El Gobierno de los Estados Unidos ha confirmado que el presidente colombiano Gustavo Petro, junto con la primera dama Verónica Alcocer, el ministro del Interior Armando Benedetti y el hijo mayor del mandatario, Nicolás Petro, han sido incluidos en la llamada Lista Clinton, un mecanismo de sanciones de la Oficina de Control de Activos Extranjeros (OFAC) por presuntos vínculos con lavado de activos, narcotráfico o financiación del terrorismo.

La inclusión implica el bloqueo de activos de los señalados en territorio estadounidense, así como la imposibilidad de mantener relaciones financieras o comerciales con empresas o ciudadanos de EE. UU. Fuentes diplomáticas anticipan que esta medida podría ocasionar un aislamiento económico y diplomático sin precedentes para Colombia.

En su cuenta de la red social X, Petro reaccionó señalando que la medida se enmarca en una “ofensiva política y mediática” en su contra. En uno de sus pronunciamientos en X, afirmó que «efectivamente la amenaza anunciada se cumplió… yo y mis hijos y mi esposa entramos a la lista OFAC» y anunció que su equipo jurídico incluye abogados estadounidenses para defenderse. También sostuvo que lleva décadas combatiendo el narcotráfico —“luchar contra el narcotráfico durante décadas y con eficacia me trae esta medida”—, y que no existen pruebas que lo vinculen con redes criminales.

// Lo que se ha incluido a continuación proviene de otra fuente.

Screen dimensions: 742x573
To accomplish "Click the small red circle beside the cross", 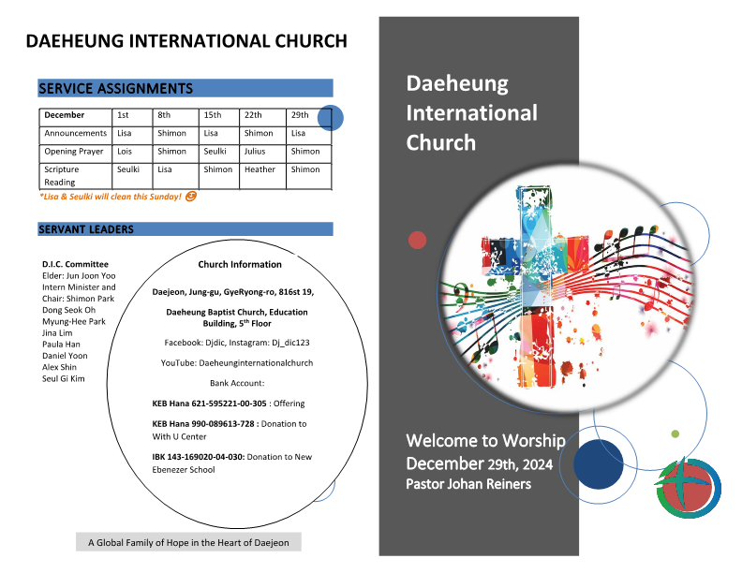I will pyautogui.click(x=417, y=241).
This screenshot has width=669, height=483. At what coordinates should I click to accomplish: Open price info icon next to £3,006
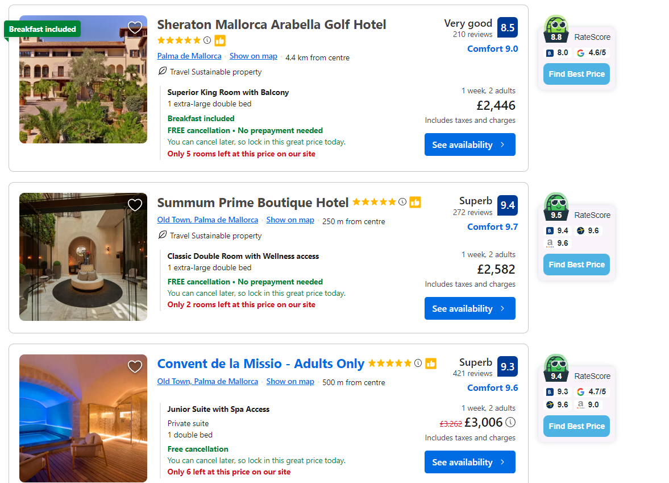510,422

Desde Bogotá, el Palacio de Nariño calificó la decisión como un acto de hostigamiento político y estimó que tendrá repercusiones en las relaciones bilaterales entre ambos países.

La inclusión de un jefe de Estado en ejercicio en la Lista Clinton fue anticipada días atrás por el senador republicano Bernie Moreno, quien advirtió que Petro y su entorno podrían ingresar al listado tras investigaciones que los señalan por supuesta influencia de cárteles del narcotráfico en su llegada al poder.

El anuncio marca un nuevo capítulo en el vínculo entre Colombia y Estados Unidos, y abre preguntas sobre la evolución de la colaboración antidrogas, las finanzas internacionales del país y el papel diplomático del presidente Petro.